It is hard to believe that those beautiful blooms sitting in a vase on your table could be adding to the climate crisis — but it is true.
In the past 50 years, global floriculture has grown enormously. Every day, flowers are flying around the world. It’s a huge industry, worth billions of dollars, and it’s growing.
Cut flowers move in a defined direction. Generally, they are grown and farmed in the global south – countries like Columbia, Ecuador, Kenya and Ethiopia – and then transported to the global north – the UK, the US, and the EU. These flowers are often traded through the Netherlands, which has been at the centre of the market for over 200 years and remains both one of the biggest importers and one of the biggest exporters.
Australia is lucky. Thanks to a healthy growing industry, the majority of flowers sold in the country are grown domestically. But even within a local growing industry, the footprint of flowers can vary enormously, depending on how the flowers are farmed and transported. Factors such as heating, cooling and choice of fertiliser use all play a part in the footprint of a bunch of flowers.
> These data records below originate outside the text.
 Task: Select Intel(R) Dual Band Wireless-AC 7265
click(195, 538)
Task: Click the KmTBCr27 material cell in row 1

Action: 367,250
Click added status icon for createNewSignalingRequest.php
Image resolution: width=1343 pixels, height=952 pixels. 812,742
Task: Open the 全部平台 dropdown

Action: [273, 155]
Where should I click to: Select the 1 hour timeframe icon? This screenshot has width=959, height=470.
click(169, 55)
The number of studies looking at the carbon footprint of flowers is growing and the science is clear. Flowers associated with the lowest emissions are field-grown and seasonal, and grown as close as possible to the point of sale. In fact, one UK study showed that a mixed bunch of local and seasonal blooms can have one-tenth the carbon emissions of a mixed bunch created using flowers grown in a heated glasshouse, or those grown outdoors but flown long distances using air freight.
The SFN’s display is about putting the SFN Design and Principles into practice —as well as illustrating an idea that can be hard to visualise.
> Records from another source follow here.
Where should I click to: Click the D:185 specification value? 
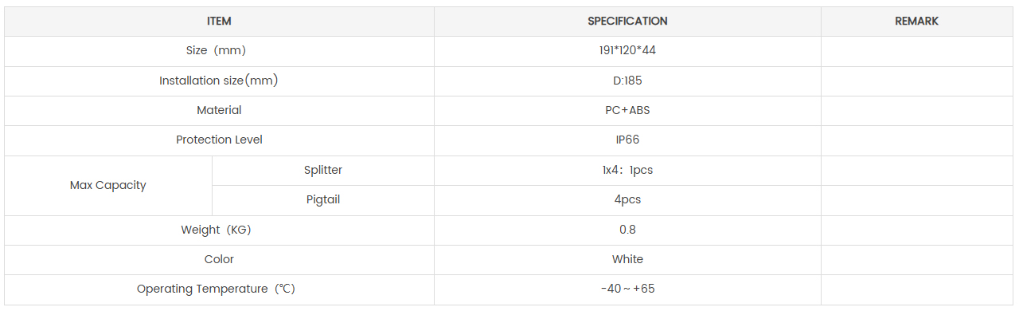(627, 81)
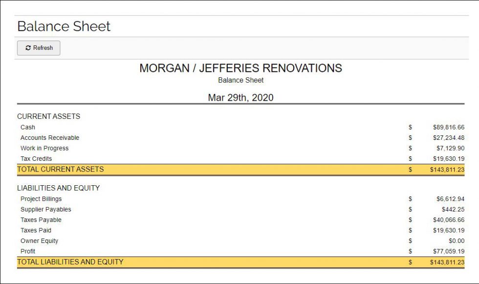Select the Supplier Payables row
This screenshot has width=479, height=284.
[x=240, y=210]
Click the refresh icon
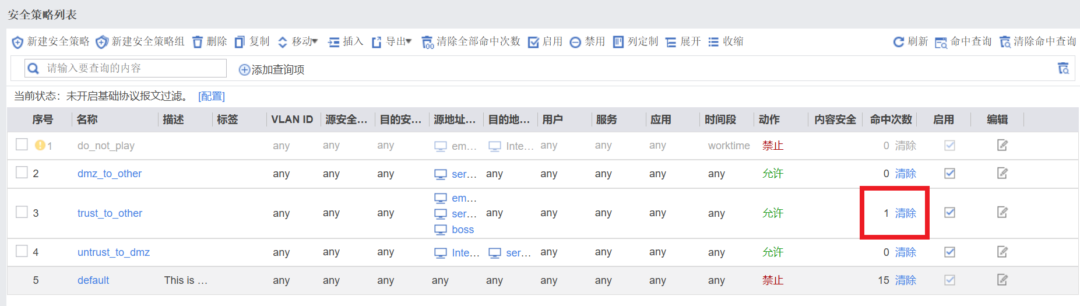 click(898, 42)
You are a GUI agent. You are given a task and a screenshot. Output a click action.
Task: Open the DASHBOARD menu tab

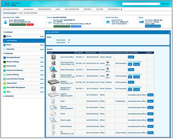click(28, 9)
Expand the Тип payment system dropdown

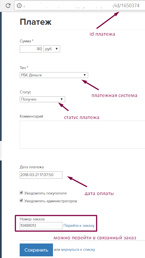[x=54, y=75]
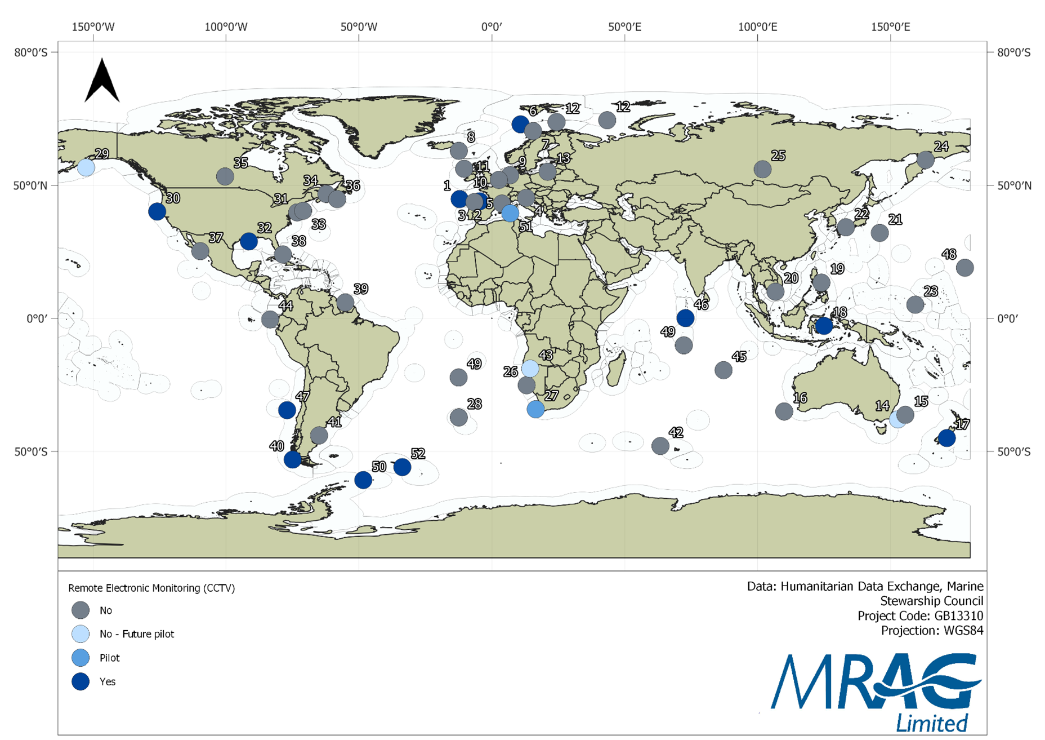The image size is (1045, 740).
Task: Click the Remote Electronic Monitoring legend title
Action: 151,588
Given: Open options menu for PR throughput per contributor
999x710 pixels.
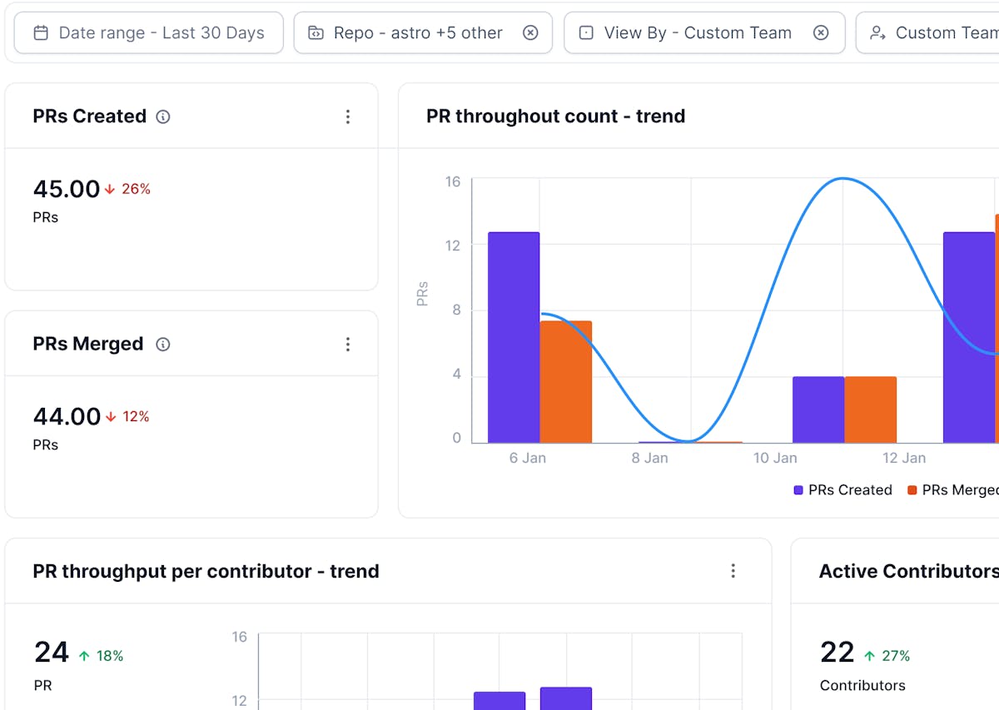Looking at the screenshot, I should (x=733, y=571).
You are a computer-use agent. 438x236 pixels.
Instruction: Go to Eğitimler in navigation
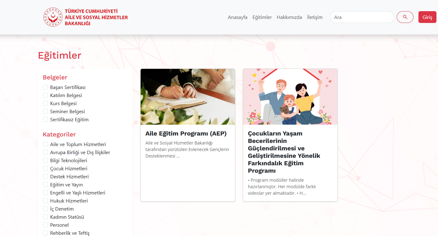tap(262, 17)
We’ve used exclusively local and seasonal flowers. Since it’s autumn in Melbourne, Australia, that means a big salute to the daisy family, with lots of beautiful, regeneratively grown dahlias thrown into the mix.
All our waste would have been headed to the compost, but in this case, Melbourne artist Sarah Coffey is collecting and using the material for an art installation for next year’s show.
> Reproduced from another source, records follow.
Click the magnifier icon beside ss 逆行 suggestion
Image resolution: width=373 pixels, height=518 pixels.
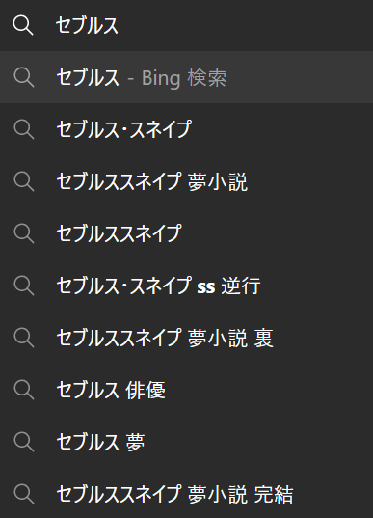(x=24, y=286)
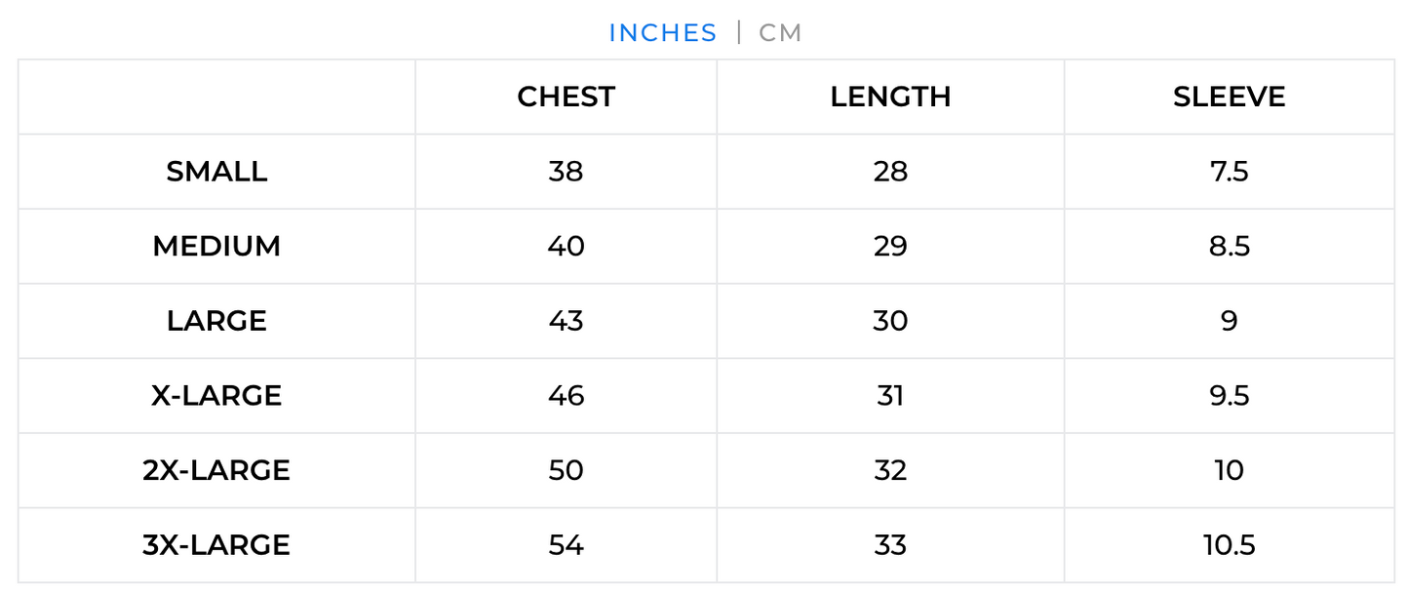The width and height of the screenshot is (1409, 594).
Task: Click the Small chest measurement 38
Action: [566, 172]
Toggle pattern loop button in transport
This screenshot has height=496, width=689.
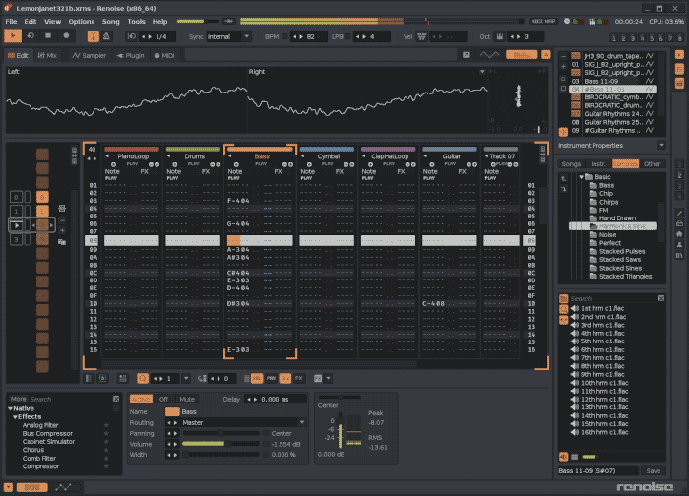pos(31,36)
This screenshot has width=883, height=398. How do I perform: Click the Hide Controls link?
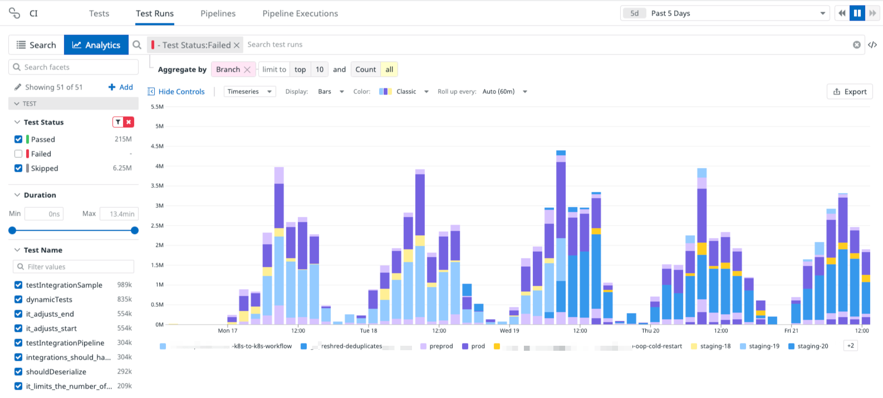coord(176,92)
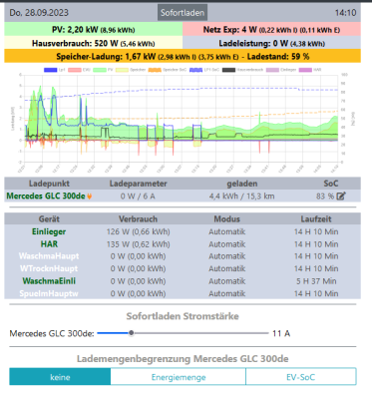This screenshot has width=372, height=399.
Task: Toggle the HAR purple legend swatch
Action: pos(305,70)
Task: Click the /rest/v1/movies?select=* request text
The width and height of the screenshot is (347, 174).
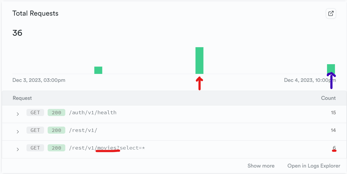Action: coord(107,148)
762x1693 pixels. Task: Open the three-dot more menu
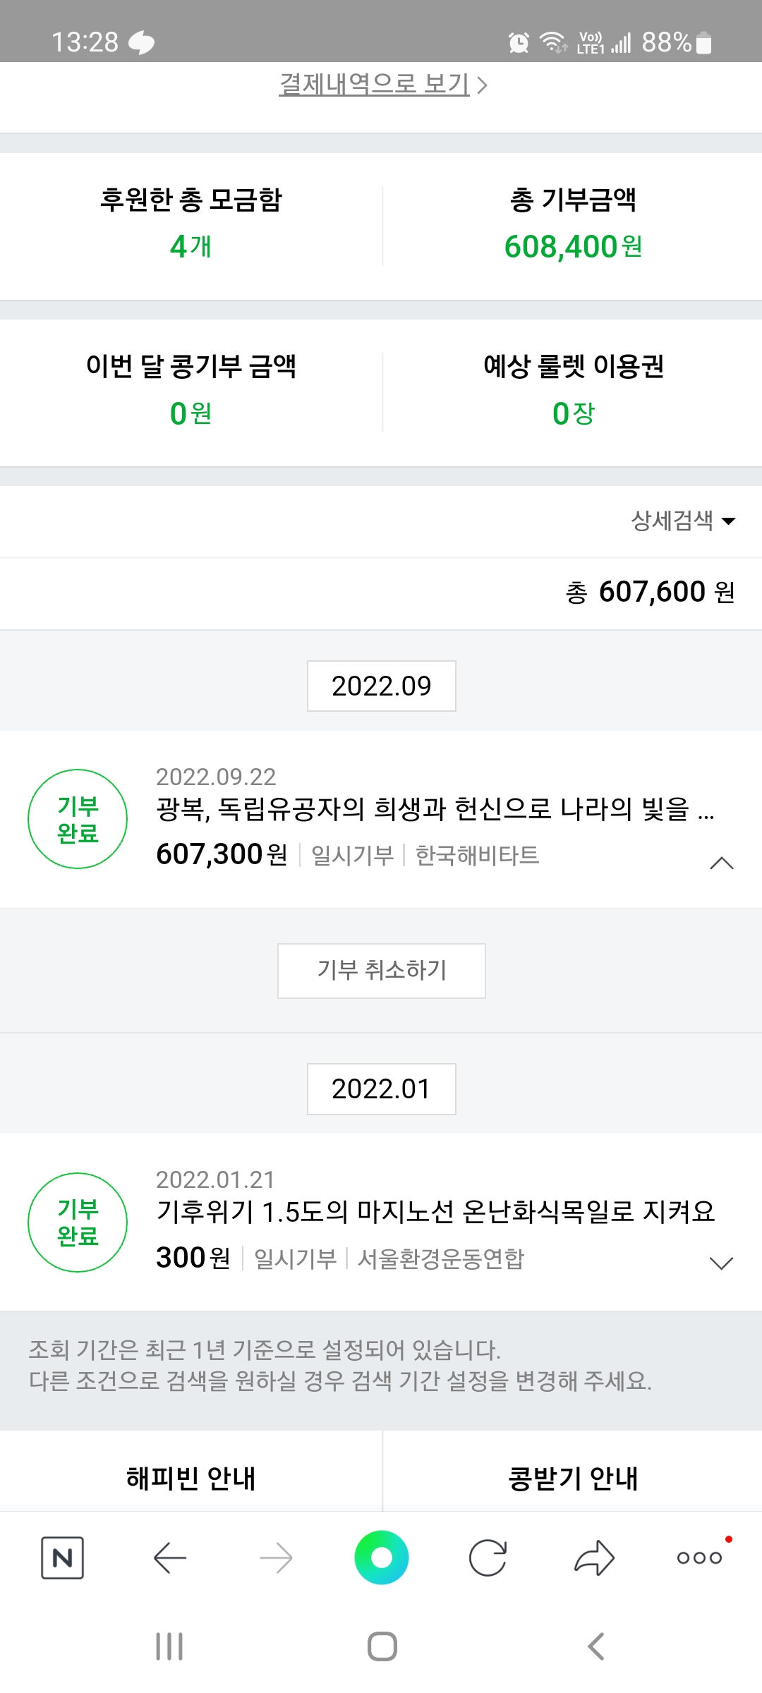pyautogui.click(x=699, y=1558)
The SFN worked with the Melbourne International Flower and Garden Show organisers in the lead up to the event. We produced a document that was supplied to participating florists to help them make more sustainable choices in their selection of materials, flowers and waste management. It was great to see so many participants on board with the ideas we shared, especially many of the floristry training colleges, including Melbourne Polytechnic and Holmesglen Tafe.
Although floral foam was not banned this year, its use was strongly discouraged by show organisers and will be removed from the show from 2023.